Hi Aaron


On Wed, 2009-10-28 at 16:36 +0100, Aaron Birkland wrote:
> > > the implications of these
> > > fine-granied operations on datastream versions is unclear.
> > 
> > You are quite right. I have simply not thought of the number of versions
> > that would be created from doing these operations in a series.
> 
> I think that executing multiple operations in series as part of a single
> logical change that would otherwise be preserved as a unit might be an
> anti-pattern in general (some of these preserved versions would
> necessarily be inconsistent with the desired end state).
Yes, that would be an anti-pattern. 

Each operation needs to do versioning, as if it was singular, as it can
have no knowledge of the logical change, and thus the unit to preserve.

I have an idea for a transactional system for Fedora, that I would like
to hear your opinion on.


There will be 3 new methods, like StartTransaction, CommitTransaction
and DeleteTransaction. StartTransaction gives you a token, that
identifies the transaction. All the normal API methods will take that
token as a parameter, and execute the operation within the transaction.
Normal operation of Fedora will work as normal.

When an object is modified as part of a transaction, the normal
procedure for an API call is not followed.

1. First, the Fedora system attempt to get a write-lock on the object.
The object is being written as part of this transaction, and does not
allow other processes to edit it.
2. The object is parsed into memory, and stored as part of the
transaction.
3. The change is executed on the in-memory object, preserving
information about which new datastream is created.
4. Return

Normal reads of the object will see the unmodified object. Reads from
within the transaction will see the modified object.

Further modifications will either lock other objects, or work on one of
the already locked objects.
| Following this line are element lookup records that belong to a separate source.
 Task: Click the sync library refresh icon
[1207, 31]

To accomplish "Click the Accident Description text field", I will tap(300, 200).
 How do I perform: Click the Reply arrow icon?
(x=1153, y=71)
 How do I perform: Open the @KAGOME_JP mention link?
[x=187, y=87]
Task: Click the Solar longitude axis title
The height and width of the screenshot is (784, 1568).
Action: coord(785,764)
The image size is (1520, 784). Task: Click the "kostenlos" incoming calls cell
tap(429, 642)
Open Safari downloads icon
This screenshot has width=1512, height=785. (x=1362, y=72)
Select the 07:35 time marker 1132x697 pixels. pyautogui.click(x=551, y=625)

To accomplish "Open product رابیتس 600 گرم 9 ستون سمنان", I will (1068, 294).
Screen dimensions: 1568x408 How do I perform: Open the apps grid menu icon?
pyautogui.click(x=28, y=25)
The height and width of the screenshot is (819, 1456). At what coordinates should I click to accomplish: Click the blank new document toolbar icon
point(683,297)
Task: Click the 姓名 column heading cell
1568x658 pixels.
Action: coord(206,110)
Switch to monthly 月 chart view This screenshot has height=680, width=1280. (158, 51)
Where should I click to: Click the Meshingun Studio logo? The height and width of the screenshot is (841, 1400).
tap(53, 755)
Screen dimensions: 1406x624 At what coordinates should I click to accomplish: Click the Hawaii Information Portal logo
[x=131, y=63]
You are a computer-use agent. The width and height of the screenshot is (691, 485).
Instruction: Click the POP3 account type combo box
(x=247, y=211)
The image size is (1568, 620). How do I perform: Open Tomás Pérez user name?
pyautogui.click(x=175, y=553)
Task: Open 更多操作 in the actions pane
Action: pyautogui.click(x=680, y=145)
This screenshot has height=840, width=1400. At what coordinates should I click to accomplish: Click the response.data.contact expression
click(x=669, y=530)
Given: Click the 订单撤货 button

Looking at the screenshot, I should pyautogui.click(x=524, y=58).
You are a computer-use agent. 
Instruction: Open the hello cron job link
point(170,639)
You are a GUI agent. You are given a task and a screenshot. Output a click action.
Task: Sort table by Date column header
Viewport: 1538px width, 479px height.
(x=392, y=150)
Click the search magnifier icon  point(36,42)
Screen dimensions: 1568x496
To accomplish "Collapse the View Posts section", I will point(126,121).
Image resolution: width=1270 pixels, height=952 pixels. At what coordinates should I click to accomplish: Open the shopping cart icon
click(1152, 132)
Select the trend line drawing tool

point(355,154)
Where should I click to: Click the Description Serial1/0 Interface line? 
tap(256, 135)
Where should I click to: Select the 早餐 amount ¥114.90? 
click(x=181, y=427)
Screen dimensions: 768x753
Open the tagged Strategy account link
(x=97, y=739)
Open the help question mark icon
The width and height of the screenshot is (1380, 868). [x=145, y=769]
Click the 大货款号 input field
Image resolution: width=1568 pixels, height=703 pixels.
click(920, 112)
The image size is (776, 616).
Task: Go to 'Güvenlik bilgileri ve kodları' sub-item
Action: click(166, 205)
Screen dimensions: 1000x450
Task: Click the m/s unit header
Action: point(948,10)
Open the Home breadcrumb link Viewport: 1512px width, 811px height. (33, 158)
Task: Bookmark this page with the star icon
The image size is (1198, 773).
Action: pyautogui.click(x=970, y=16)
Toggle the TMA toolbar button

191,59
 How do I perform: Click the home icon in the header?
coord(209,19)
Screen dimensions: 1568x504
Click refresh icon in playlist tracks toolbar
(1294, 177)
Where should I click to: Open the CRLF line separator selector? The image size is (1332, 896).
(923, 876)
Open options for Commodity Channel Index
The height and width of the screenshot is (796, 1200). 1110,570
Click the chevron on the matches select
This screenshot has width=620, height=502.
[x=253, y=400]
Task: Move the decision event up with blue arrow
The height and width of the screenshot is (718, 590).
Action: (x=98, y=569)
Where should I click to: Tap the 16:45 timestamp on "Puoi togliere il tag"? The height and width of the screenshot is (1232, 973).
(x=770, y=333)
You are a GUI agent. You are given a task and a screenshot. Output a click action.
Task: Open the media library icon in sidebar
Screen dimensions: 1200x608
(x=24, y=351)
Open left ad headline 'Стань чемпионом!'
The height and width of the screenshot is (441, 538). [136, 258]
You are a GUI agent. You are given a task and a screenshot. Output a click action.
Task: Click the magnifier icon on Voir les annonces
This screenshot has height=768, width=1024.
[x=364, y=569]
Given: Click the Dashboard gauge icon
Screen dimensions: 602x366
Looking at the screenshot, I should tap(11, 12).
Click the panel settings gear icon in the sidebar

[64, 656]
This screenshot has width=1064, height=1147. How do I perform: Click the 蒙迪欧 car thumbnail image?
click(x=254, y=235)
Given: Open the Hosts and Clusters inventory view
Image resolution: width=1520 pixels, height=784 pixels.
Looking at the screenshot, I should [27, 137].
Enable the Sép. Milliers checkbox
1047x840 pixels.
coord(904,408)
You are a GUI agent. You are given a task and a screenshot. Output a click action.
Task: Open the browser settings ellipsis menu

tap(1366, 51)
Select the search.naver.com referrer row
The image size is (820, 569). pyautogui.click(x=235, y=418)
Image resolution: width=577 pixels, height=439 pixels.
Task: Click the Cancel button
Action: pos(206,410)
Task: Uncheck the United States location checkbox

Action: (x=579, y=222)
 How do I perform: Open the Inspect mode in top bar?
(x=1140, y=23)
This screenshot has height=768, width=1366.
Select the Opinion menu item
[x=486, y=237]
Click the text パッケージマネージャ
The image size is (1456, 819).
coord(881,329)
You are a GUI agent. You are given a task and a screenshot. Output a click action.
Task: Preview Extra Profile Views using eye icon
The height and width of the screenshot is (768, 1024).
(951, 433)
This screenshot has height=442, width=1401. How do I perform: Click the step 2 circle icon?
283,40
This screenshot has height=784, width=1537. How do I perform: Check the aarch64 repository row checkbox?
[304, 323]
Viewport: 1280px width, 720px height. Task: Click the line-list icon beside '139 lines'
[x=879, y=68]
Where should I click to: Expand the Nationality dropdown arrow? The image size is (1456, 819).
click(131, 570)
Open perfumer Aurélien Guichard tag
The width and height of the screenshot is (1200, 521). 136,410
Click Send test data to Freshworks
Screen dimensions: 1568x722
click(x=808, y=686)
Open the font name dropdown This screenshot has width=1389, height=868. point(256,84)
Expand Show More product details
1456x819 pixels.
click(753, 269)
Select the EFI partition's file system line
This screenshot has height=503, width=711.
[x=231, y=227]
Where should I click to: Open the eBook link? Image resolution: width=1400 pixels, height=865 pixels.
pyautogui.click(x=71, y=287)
The interesting case is when an object is
modified twice in the same transaction.

1. In case the change involves a unversioned property (unversioned
datastream, object property), the change should just overwrite the
previous value, even if that was set as part of this transaction.
2. In case the change involves something versioned, but the unit has not
been modified in this transaction: Make a new version as normal, with
the change.
3. In case the change involves something versioned, and this thing has
already been modified as part of this transaction: Find the new version
created, and replace the values in that. 
4. In case the change involves something deleted in the same
transaction: This cause an error, and the change is not carried out.

The procedure above would ensure that changes to the same logical unit
would be made part of the same storage version.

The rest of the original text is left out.